腕神経叢まひ(読み)わんしんけいそうまひ(英語表記)Brachial Plexus Palsy

家庭医学館 「腕神経叢まひ」の解説

わんしんけいそうまひ【腕神経叢まひ Brachial Plexus Palsy】

[どんな病気か]
 頸椎(けいつい)の下部と胸椎(きょうつい)の上部脊髄せきずい)から出る神経根(第5、6、7、8頸神経と第1胸神経)は、脊椎の前側方(くびの前の鎖骨(さこつ)の上のほう)で集まって束のようになっており、この部分を腕神経叢といいます。
 この束は、しだいに枝分かれしながら、肩、腕、指に向かう神経となっています。
 交通事故、とくにオートバイの転倒事故などで、くびが横のほうに強く曲げられたり、肩が引っ張られたりすると、この腕神経叢がちぎれたり、脊髄の出口で引き抜かれたり(神経根引(しんけいこんひ)き抜(ぬ)き損傷(そんしょう)、または節前損傷(せつぜんそんしょう)と呼ばれる)します。

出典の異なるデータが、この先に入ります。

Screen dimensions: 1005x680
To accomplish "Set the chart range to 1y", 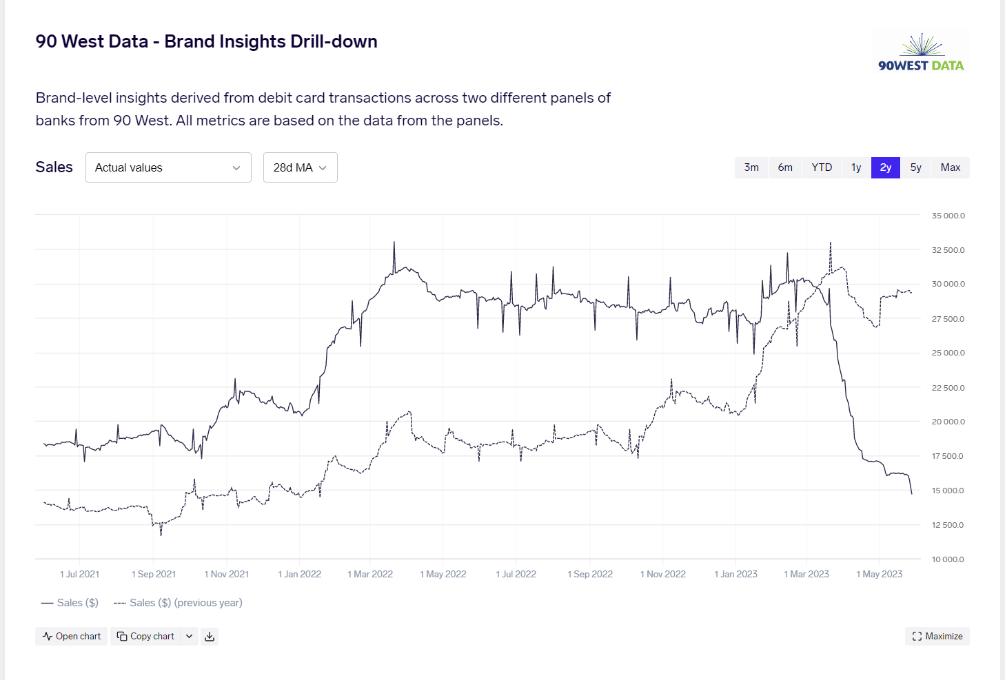I will coord(856,167).
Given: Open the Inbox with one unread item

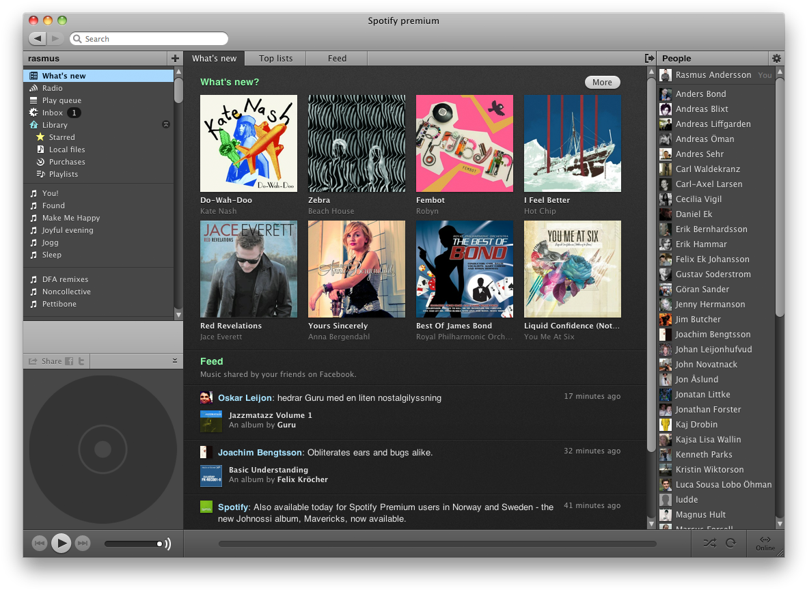Looking at the screenshot, I should [52, 112].
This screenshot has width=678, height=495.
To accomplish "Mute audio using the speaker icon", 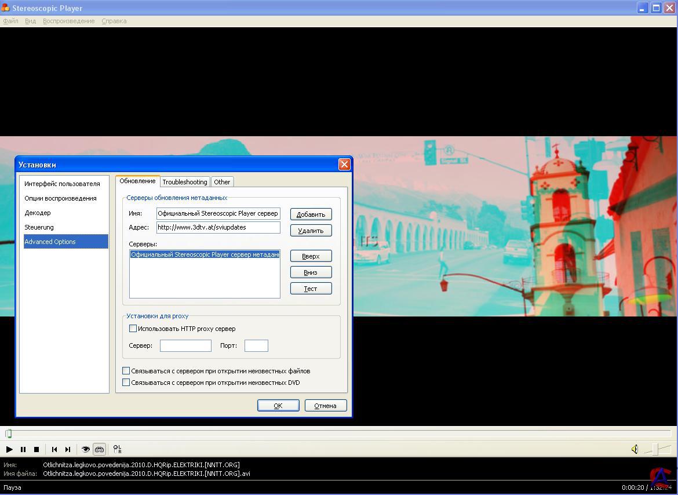I will [635, 449].
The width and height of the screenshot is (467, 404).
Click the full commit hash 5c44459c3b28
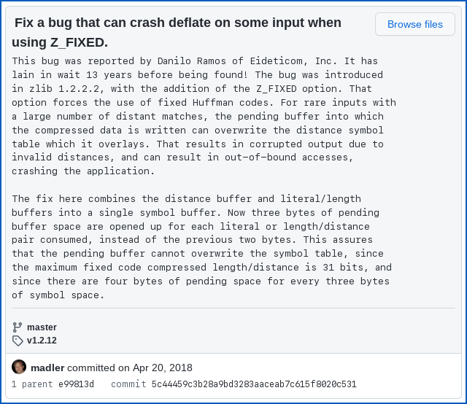tap(254, 384)
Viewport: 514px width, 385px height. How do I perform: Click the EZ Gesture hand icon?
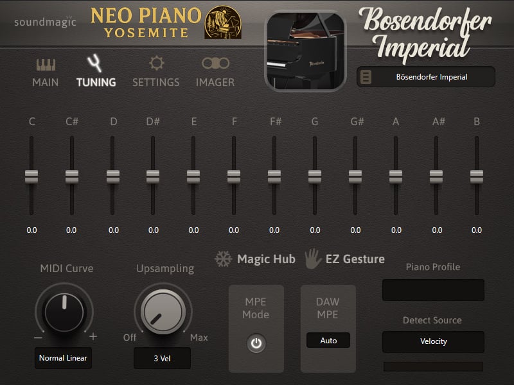coord(312,259)
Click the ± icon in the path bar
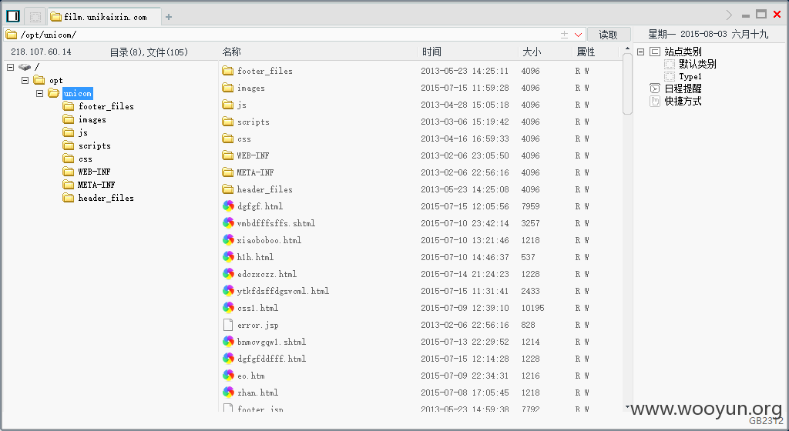The height and width of the screenshot is (431, 789). (x=564, y=35)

 そのほか、機械に腕を巻き込まれたり、スポーツ事故でも、同じようなことがおこります。
 鎖骨や第1肋骨(ろっこつ)の骨折をともなうこともあります。
 損傷を受ける腕神経叢の広がりによって、
①全型
 腕全部がまひしている場合
上位
 肩と肘(ひじ)が動かなくなっている場合
③下位型
 手の指が動かなくなっている場合
に分類されています。
 重いリュックサックを長時間背負ったり、変な格好で寝ていたりすることによって、腕神経叢が引っ張られて、腕がまひすることもあります。

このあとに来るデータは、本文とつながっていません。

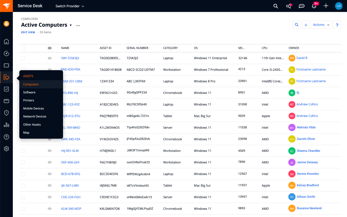Check the box for SWI-72SK3J3 row
This screenshot has width=347, height=217.
(x=23, y=58)
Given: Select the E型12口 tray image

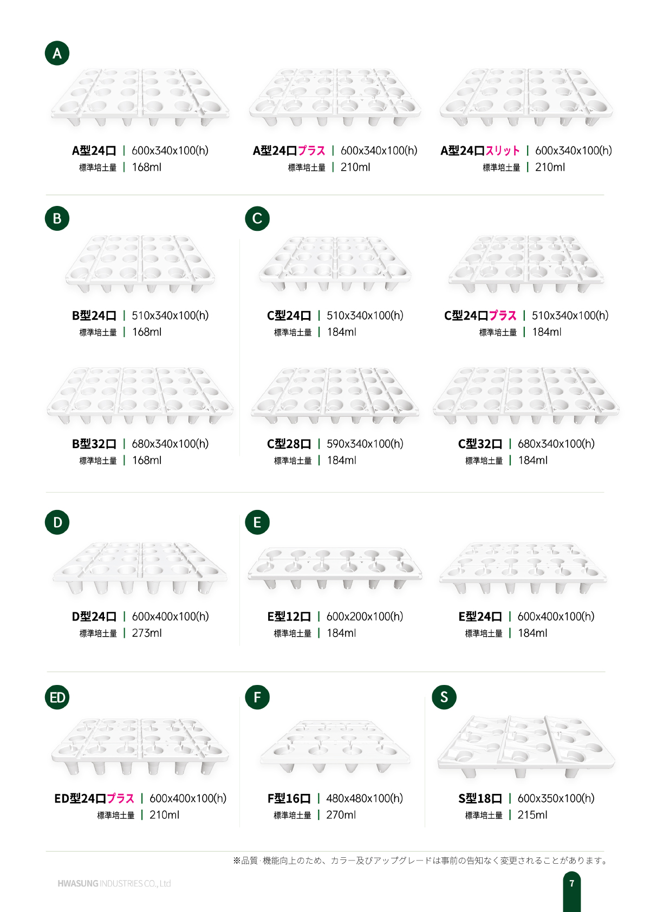Looking at the screenshot, I should 335,569.
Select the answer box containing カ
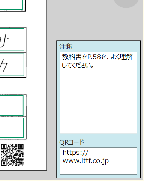Image resolution: width=144 pixels, height=181 pixels. pos(12,65)
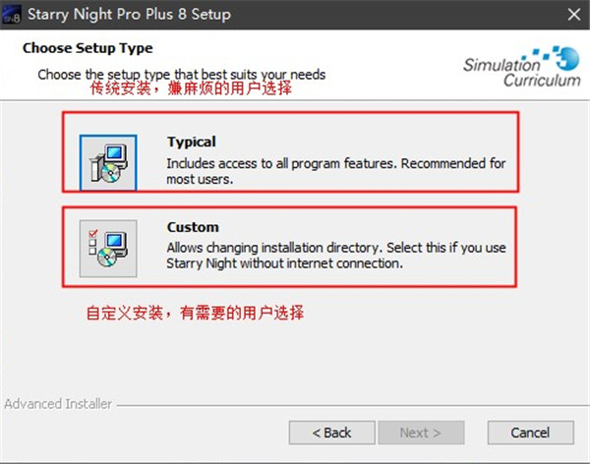
Task: Go to previous step with Back button
Action: [x=332, y=433]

 しかし、こういう場合は、しだいに回復することが多いものです。
[検査と診断]
 腕全体の運動まひと知覚まひの分布を調べることによって、腕神経叢まひの診断と同時に、全型、上位型、下位型の診断ができます。
 まひの回復の望めない引き抜き損傷と、そうでない損傷とを区別することが重要です。
 引き抜き損傷を診断するためには、脊髄腔造影術(せきずいくうぞうえいじゅつ)と、その後のCT検査が有効なことが多いものです。
[治療]
 切断された神経を接着する手術は非常にむずかしく、ふつうは、行なわれることはありません。

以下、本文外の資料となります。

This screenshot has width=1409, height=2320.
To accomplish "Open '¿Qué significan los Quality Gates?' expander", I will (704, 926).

 引き抜き損傷がおこっている場合は、自然にまひが回復することは、まずありません。
 引き抜き損傷でない場合は、ある程度の自然回復の可能性は十分ありますので、約1年半くらいは、動かなくなった関節が固まって(拘縮(こうしゅく))しまわないように、リハビリテーションを行ないながら、ようすをみます。
 手術 まひの回復の見込みがないとなった時点で、機能再建手術(いたんだ腕神経叢を直接治すのではなく、腕の筋肉や腱(けん)を移動することによって、できるだけ腕や指を使いやすくする手術)が行なわれます。
 上位型では、手指のまひはないため、肩や肘(ひじ)の機能再建手術を行なえば、腕の機能が大きく改善されることが期待できます。
 しかし、指が動かない下位型や全型では、機能再建手術をしても、大きな効果は望めません。